À quoi ressemble la vie post-génocide ? À la nôtre en apparence. À quelque chose comme les lendemains d’un accident nucléaire , peut-être, pour les rescapés touché au plus profond de leur âme. Le cœur glacé. Pour ce qu’il en reste. La mémoire balayée. Les réflexes psychiques vitrifiés. L’onde de choc reste vive dans les esprits alors qu’une commission d’enquête travaille actuellement sur le rôle de l’armée française face au massacre.
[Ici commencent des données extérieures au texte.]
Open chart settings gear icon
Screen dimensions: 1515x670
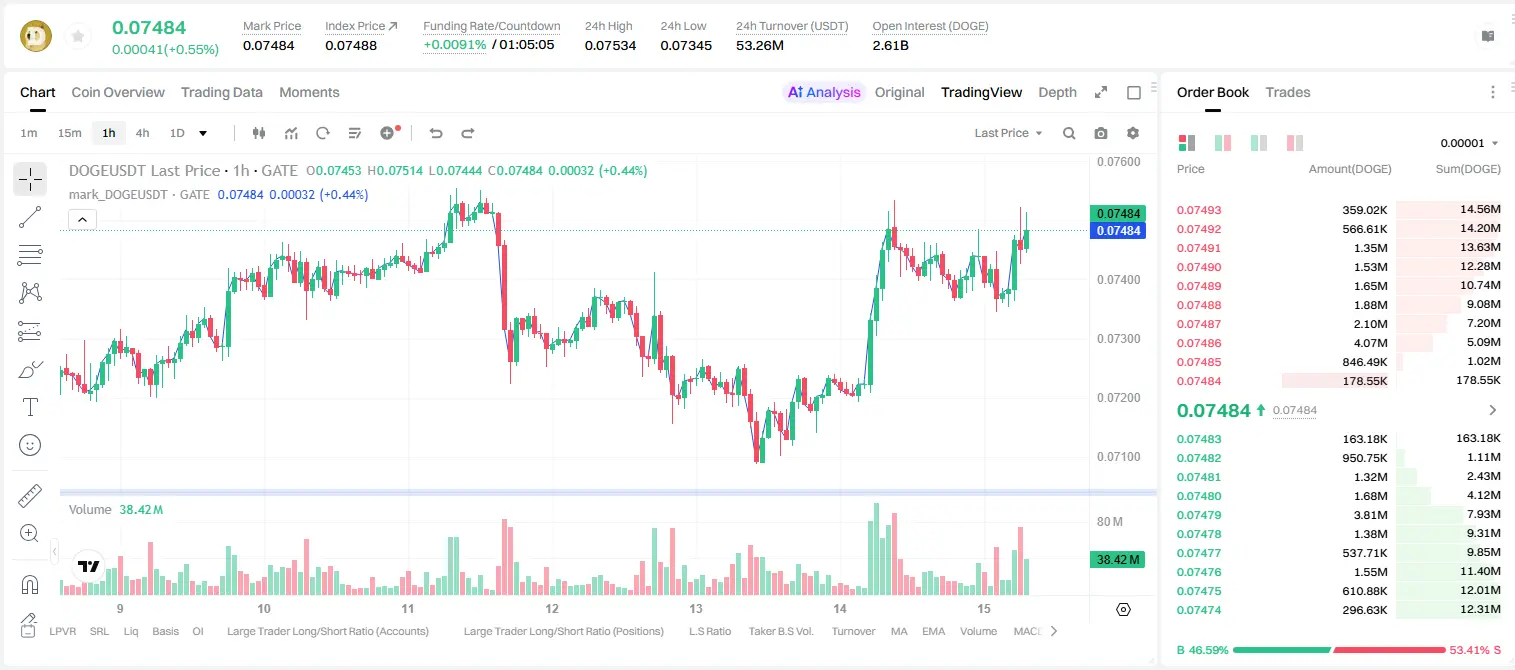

La déflagration se répercute ici d’histoire en histoire, à travers le destin de personnages en apparence effacés. Vingt-six ans après, ils reviennent, à travers d’autres épisodes emblématiques de leur existence tortueuse, apporter leurs lambeaux de vérité à un récit collectif disloqué. L’excellente auteure franco-rwandaise Beata Umubyeyi Mairesse signe ici son deuxième livre.
Certaines ces nouvelles ont déjà paru dans la très belle revue des éditions Zulma, Apulée en 2018 et 2019 et dans un recueil de nouvelles paru aux éditions Magellan & Cie. Les éditions Autrement ont su de même aller voir ailleurs si d’autres regards, d’autres voix, sont plus intéressants, plus riches, plus lucides, en un mot, plus vivants, talentueux que beaucoup de nombre de nos fausses valeurs littéraires.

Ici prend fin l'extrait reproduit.